In the critically ill patient, a thorough preoperative assessment is necessary to define what type of trauma or compromise the patient is undergoing. The critically ill patient has altered physiology and decreased reserves that will affect the pharmacokinetic and pharmacodynamic behavior of anesthetic drugs. These patients benefit from minimizing stress levels and optimizing oxygen delivery.


Stabilization of the critically ill patient before anesthetic drug exposure is essential, because the risks associated with anesthesia in an unstable patient increase the risks of anesthetic complications.



STABILIZATION


Thorough diagnostic tests should be performed before administering anesthesia, including serial physical examinations, radiographs, blood chemistry, complete blood count, coagulation profile, acid-base status, and blood glucose and lactate levels. A dehydrated or hypovolemic state along with fluid, acid-base, and electrolyte abnormalities should be corrected before anesthesia is begun.


Venous access is imperative in managing and anesthetizing the critically ill patient, because anesthesia-associated hypotension is not uncommon. Intravenous administration of medications is usually preferred, because absorption may be delayed with intramuscular or subcutaneous administration, particularly when the patient is dehydrated, hypovolemic, poorly perfused, or hypothermic. Critically ill patients often benefit from having more than one IV catheter, so that multiple agents and fluids can be given during and after the anesthetic period. Either peripheral or central placement can be used; however, if fluids need to be given at a rapid, shock bolus rate, the shortest, widest bore catheter will allow for the most rapid administration (i.e., peripheral cephalic catheter).

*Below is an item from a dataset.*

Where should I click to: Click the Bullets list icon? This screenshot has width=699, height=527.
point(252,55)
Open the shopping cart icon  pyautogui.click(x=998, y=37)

Venous access is also important to provide warm IV fluids before and during anesthesia, to help maintain organ perfusion and body temperature. An IV catheter will provide a port for drug administration, antibiotic delivery, vasopressor and inotropic support, and fluid therapy. A minimum of two intravenous catheters should be placed before anesthesia in unstable patients to accommodate different fluid rates and incompatibilities of various agents, such as vasopressors, sodium bicarbonate, and blood products.


Blood products should be given through a dedicated catheter; no other fluids or drugs should be administered in that line during the transfusion because of concerns for possible contamination and potential for bacterial growth. This is also true for the catheter used for total parenteral nutrition, a dedicated line that should never be disconnected or have any other fluid running through it concurrently because of the risk of sepsis. Total parenteral nutrition contains approximately 70% to 80% free water (depending on the formula). As a consequence only 20% to 30% of the infused volume should be accounted for as part of the crystalloid fluid volume.


An arterial catheter should be inserted once the animal is under general anesthesia. An arterial catheter will allow for direct arterial blood pressure measurement and can be used to collect blood samples for blood gas analysis.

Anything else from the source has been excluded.